At 25 weeks pregnant, you are in your sixth month of pregnancy. You’re also in the second trimester, which spans weeks 14 through 28. That puts you in the final stretch before the third trimester begins.
Why Weeks and Months Don’t Line Up Neatly
Pregnancy math is confusing because calendar months aren’t exactly four weeks long. Most months have 30 or 31 days, which means they contain about 4.3 weeks rather than a clean four. Over nine months, that difference adds up. So when your app says 25 weeks, you can’t just divide by four and get a precise month. The simplest breakdown: weeks 25 through 28 make up the back half of month six, and once you pass week 28, you enter both month seven and the third trimester.
What’s Happening With Your Baby at 25 Weeks
Your baby is roughly the size of an eggplant and weighs around 1.5 pounds. This is a period of rapid growth, especially in the lungs and brain.
The lungs are in what’s called the canalicular stage of development, which runs from about weeks 22 to 25. During this phase, the airways are branching out and blood vessels are forming around them, building the architecture your baby will eventually need to breathe air. However, the cells that produce surfactant, the slippery substance that keeps air sacs from collapsing after birth, aren’t active yet at this stage. That’s one reason babies born this early need significant respiratory support.
Your baby can hear sounds now, responds to light, and is developing more coordinated movements. You’re likely feeling kicks and rolls regularly, and your provider may ask you to start paying attention to those movement patterns.
If a Baby Is Born at 25 Weeks
Twenty-five weeks is considered viable but extremely premature. A large study published in Pediatrics, covering nearly 23,000 infants born between 2020 and 2022 at hospitals with advanced neonatal units, found that 82% of babies born at 25 weeks survived to hospital discharge. That’s a significant number, but survival often comes with challenges. Only about 43% survived without severe complications.
Babies born this early typically spend around 110 days (roughly 3.5 months) in the NICU. At discharge, nearly 45% still needed supplemental oxygen, and a smaller percentage went home with feeding tubes or other support. These numbers reflect the reality that while modern medicine gives 25-week babies a strong chance of survival, their lungs, brains, and digestive systems still have weeks of critical development ahead.
Common Symptoms You Might Feel
At 25 weeks, your uterus has grown well above your belly button. Your provider measures the distance from your pubic bone to the top of your uterus (called fundal height) at each visit, and at this stage that measurement should be close to 25 centimeters, give or take 2 centimeters. This measurement helps track whether your baby is growing on schedule.
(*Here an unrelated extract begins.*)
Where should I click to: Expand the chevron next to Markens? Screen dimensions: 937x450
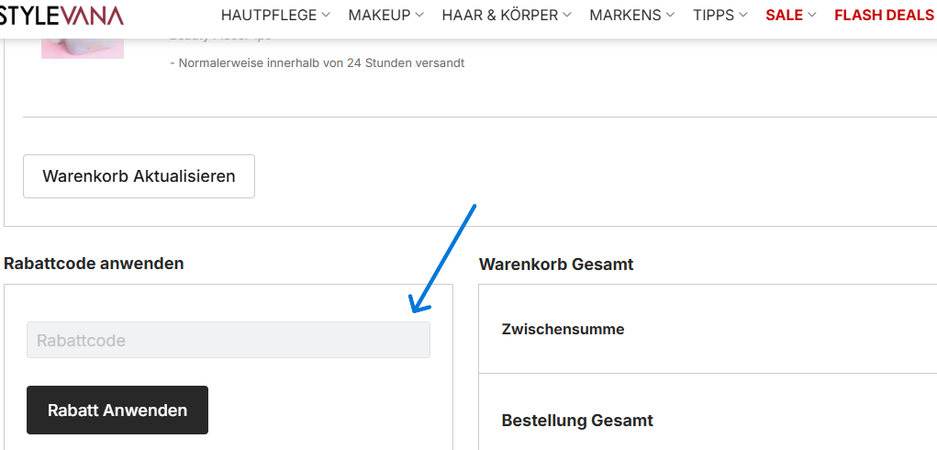(671, 15)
Many women at this point notice increased back pain as their center of gravity shifts, heartburn from the uterus pressing upward against the stomach, and swelling in the feet and ankles. Braxton Hicks contractions, those irregular tightening sensations across your belly, often become noticeable around this time. Leg cramps, especially at night, are also common. Round ligament pain, a sharp pulling sensation on the sides of your lower belly, can flare up when you change positions quickly.
Medical Screenings Around Week 25
This is a key window for the glucose challenge test, which screens for gestational diabetes. The test is typically done between weeks 24 and 28, so your provider will likely schedule it soon if they haven’t already. The process is straightforward: you drink a sugary liquid containing 50 grams of sugar, wait one hour without eating or drinking anything besides water, and then have your blood drawn. If your blood sugar comes back higher than expected, you’ll be asked to do a longer, more detailed version of the test to confirm whether gestational diabetes is present.
Your provider may also run blood tests around this time to check your iron levels and blood count, since anemia becomes more common as your blood volume increases during pregnancy. At each visit, your blood pressure and weight are checked, and you’ll hear your baby’s heartbeat with a handheld Doppler device. This is also a good time to ask about any vaccinations recommended during pregnancy and to bring up concerns about sleep, mood, or anything else on your mind.
What to Pay Attention To
Now that you’re feeling regular movement, getting familiar with your baby’s patterns matters. You don’t need to count kicks obsessively, but notice what’s normal for your baby. A sudden decrease in movement is worth calling your provider about.
Watch for signs of preterm labor: regular contractions (not the random Braxton Hicks kind), pelvic pressure that feels different from usual, lower back pain that doesn’t go away, or any fluid leaking from your vagina. Swelling is normal at this stage, but sudden, severe swelling in your face or hands, along with a bad headache or vision changes, could signal a blood pressure problem that needs immediate attention.